While in general, said the court, it is reasonable to expect that an employee will report to the office for work, taking away the benefit of telecommunicating after it has been enjoyed for 15 years is another matter. Noting that the question whether a change in duties is functionally a demotion is a factual one, the court found that the ultimate question here—whether ending the employee’s telework arrangement after 15 years would dissuade a reasonable employee from engaging in protected activity—was a question for the jury to decide.

Was action because of complaint? The employer next argued that the employee could not show her telework schedule was revoked because of her EEOC complaint. It claimed that the delay between the complaint and the alleged retaliation was too long, that it presented a legitimate, nondiscriminatory reason for its actions, and that the employee could not show her supervisor acted because of her complaint.

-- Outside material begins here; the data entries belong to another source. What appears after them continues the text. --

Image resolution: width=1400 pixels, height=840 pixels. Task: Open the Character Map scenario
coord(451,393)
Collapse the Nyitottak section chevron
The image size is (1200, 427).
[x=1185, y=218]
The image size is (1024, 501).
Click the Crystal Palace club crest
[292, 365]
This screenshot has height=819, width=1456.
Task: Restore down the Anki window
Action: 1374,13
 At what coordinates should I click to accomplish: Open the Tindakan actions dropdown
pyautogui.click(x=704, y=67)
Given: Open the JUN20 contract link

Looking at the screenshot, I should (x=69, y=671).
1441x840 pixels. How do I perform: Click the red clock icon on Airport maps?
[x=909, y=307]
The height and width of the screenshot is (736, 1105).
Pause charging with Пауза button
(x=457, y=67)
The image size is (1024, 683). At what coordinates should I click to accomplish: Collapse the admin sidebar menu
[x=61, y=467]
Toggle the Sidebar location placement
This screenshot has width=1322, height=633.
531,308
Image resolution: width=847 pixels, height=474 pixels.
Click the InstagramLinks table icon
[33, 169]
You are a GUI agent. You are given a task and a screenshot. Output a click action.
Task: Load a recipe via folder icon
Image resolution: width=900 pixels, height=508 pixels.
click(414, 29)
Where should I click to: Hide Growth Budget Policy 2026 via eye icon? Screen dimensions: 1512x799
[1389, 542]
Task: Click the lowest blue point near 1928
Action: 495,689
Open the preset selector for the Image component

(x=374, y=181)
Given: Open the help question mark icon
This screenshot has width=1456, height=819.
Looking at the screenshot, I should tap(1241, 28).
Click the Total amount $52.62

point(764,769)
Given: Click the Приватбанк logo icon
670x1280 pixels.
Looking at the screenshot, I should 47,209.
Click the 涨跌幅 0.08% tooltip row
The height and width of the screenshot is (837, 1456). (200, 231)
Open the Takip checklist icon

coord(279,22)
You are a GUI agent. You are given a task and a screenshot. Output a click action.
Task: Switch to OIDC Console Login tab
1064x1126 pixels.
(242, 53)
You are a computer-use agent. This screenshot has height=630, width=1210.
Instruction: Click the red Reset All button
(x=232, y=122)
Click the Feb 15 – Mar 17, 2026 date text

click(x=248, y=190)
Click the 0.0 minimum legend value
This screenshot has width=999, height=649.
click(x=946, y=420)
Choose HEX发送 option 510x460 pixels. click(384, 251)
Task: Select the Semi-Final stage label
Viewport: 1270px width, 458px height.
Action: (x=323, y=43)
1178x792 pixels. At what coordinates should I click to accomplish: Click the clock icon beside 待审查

Disputed timeline. As to the delay, the timeline itself was disputed. Although the employee claimed she was told she could no longer telework six months after she filed the EEOC charge, the employer contended that the decision was actually made eight months later. While a lengthy delay between the protected activity and the adverse action may indicate the connection is too attenuated to support an inference of retaliation, there is no consensus on just how long is too long, and six months, said the court, “seems to fall into a gray area.” However, the employee also claimed that after she filed the charge, a series of escalating conflicts with her supervisor began—including reprimands and poor performance reviews. Taken together, this was sufficient to support an inference of a causal connection between the filing of the charge and the revoking of her telework privileges.

Too many absences? As to the employer’s assertion that it ended the telework agreement because of the employee’s frequent unexcused absences between July 1 and July 22, the court found this was inconsistent with the employee’s timeline as she claimed she was informed on July 8, and not in September as the employer claimed, about the decision. Thus any absences occurring after July 8 could not have been the true reason for the employer’s decision to end her telework schedule. Accordingly, said the court, not only did the employer’s professed nonretaliatory reason depend on resolving a factual dispute in its favor, but should a jury decide that fact in the employee’s favor, it would strengthen her argument that its asserted reasons were pretextual.

Finally, the court found fact questions as to whether the supervisor, who purportedly did not know about the employee’s sexual harassment allegations against the owner, was solely responsible for the revoking the telework arrangement. According to the employee, the July 8 email informing her about the schedule change, which was sent by her supervisor, appeared to copy the company’s HR director and thus a reasonable jury could infer that he was involved in the decision to terminate the telework agreement. Moreover, it was undisputed that he knew of the employee’s EEOC complaint. Accordingly, a reasonable jury could infer that the individuals who made decisions about whether or not the employee could continue to telework knew of her EEOC complaint.